Department of Urology, Mayo Clinic, Rochester, Minnesota.

Department of Health Sciences Research, Mayo Clinic, Rochester, Minnesota.

出版信息

J Urol. 2014 Dec;192(6):1687-92. doi: 10.1016/j.juro.2014.06.030. Epub 2014 Jun 14.

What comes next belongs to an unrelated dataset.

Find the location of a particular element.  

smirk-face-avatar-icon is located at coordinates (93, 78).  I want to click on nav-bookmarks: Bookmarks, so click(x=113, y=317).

DOI:10.1016/j.juro.2014.06.030
PMID:24936722
Abstract

PURPOSE

We evaluate the clinical presentation, management and outcomes of patients undergoing cystectomy for refractory hemorrhagic cystitis.

MATERIALS AND METHODS

We identified 21 patients with refractory hematuria treated with cystectomy at our institution between 2000 and 2012. Clot evacuation, bladder fulguration and bladder irrigation had failed in all patients before cystectomy. In addition, 45% of patients had received prior intravesical therapy (aminocaproic acid, alum or formalin), hyperbaric oxygen therapy (25%), nephrostomy tube placement for attempted urinary diversion (15%) and/or selective bladder angioembolization (5%).

RESULTS

Median patient age at surgery was 77 years (IQR 72, 80) and 81% (17 of 21) of patients were male. The most common etiology for hemorrhagic cystitis was prior radiation therapy for prostate cancer (17, 81%). Median time from receipt of radiation to cystectomy in these patients was 91 months (IQR 73, 125). Median ASA® (American Society of Anesthesiologists) score at cystectomy was 3 and median preoperative hemoglobin was 10.2 gm/dl. Median length of stay after cystectomy was 10 days (IQR 7, 19). Severe (Clavien grade III to V) complications were noted in 42% of patients (8 of 19) and the 90-day mortality rate in this cohort was 16% (3 of 19). With a median postoperative followup of 13 months (IQR 4, 21), the 1 and 3-year overall survival was 84% and 52%, respectively.

CONCLUSIONS

Cystectomy for hemorrhagic cystitis is associated with a high risk of perioperative complications and mortality, consistent with the baseline clinical status of this patient cohort and, as such, should remain a last resort to control bleeding after failure of conservative measures.

摘要

目的

评估行膀胱切除术治疗难治性出血性膀胱炎患者的临床表现、治疗方法和结局。

材料与方法

我们在本机构 2000 年至 2012 年间,共发现 21 例难治性血尿患者接受了膀胱切除术。在进行膀胱切除术前,所有患者的膀胱冲洗、膀胱灼烙术和血块清除术均已失败。此外,45%的患者曾接受过膀胱内治疗(氨基己酸、明矾或甲醛)、高压氧治疗(25%)、为尝试进行尿液转流而放置肾造口管(15%)和/或选择性膀胱血管栓塞术(5%)。

结果

手术时患者的中位年龄为 77 岁(IQR 72,80),81%(21 例中的 17 例)为男性。出血性膀胱炎最常见的病因是前列腺癌的放射治疗(17 例,81%)。这些患者接受放射治疗至行膀胱切除术的中位时间为 91 个月(IQR 73,125)。行膀胱切除术时的美国麻醉医师协会(ASA)评分中位数为 3 分,术前血红蛋白中位数为 10.2g/dl。膀胱切除术后的中位住院时间为 10 天(IQR 7,19)。42%(19 例中的 8 例)患者发生严重(Clavien 分级 III 至 V 级)并发症,该队列的 90 天死亡率为 16%(19 例中的 3 例)。在中位术后随访 13 个月(IQR 4,21)时,1 年和 3 年的总生存率分别为 84%和 52%。

结论

对于出血性膀胱炎,行膀胱切除术与围手术期并发症和死亡率高相关,这与该患者队列的基线临床状况一致,因此,在保守治疗失败后,膀胱切除术应作为控制出血的最后手段。